A produção ou geração é definida no artigo 3º, do Decreto nº 41.019/57 [68], como o estágio equivalente na transformação em energia elétrica de qualquer outra forma de energia, seja qual for a sua origem.

A transmissão consiste no transporte desta energia do sistema produtor às subestações distribuidoras ou na interligação de dois ou mais sistemas geradores.

ÁLVARES [69] complementa o conceito, afirmando que "transporte é o estágio da função elétrica referente ao recebimento da eletricidade em subestação elevadora e entrega da corrente nas subestações abaixadoras".

De um modo geral, esta é a característica principal de uma linha de transmissão: o transporte de energia elétrica em alta tensão e a grandes distâncias.

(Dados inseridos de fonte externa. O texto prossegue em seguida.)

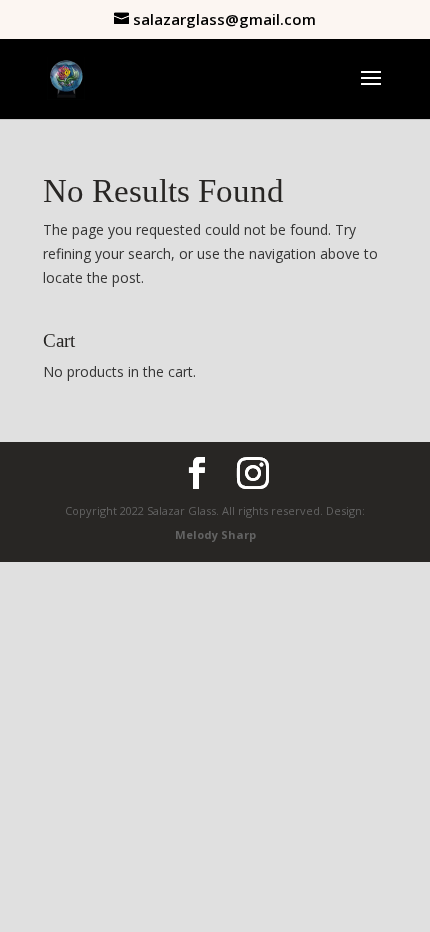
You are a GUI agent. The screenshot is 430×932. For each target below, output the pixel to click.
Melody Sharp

O transporte geralmente é feito entre uma usina geradora e uma rede de distribuição; mas pode também ser realizado entre subestações independentes, isto é, aquelas não necessariamente utilizadas no serviço de distribuição de energia elétrica ao público, como por exemplo, as que recebem grandes massas de eletricidade em alta tensão e as entregam a subestações abaixadoras de fábricas ou instalações industriais.

Significa dizer que o serviço de transmissão pode ainda compreender o fornecimento de energia a consumidores em alta tensão, mediante suprimentos diretos das linhas de transmissão e subtransmissão.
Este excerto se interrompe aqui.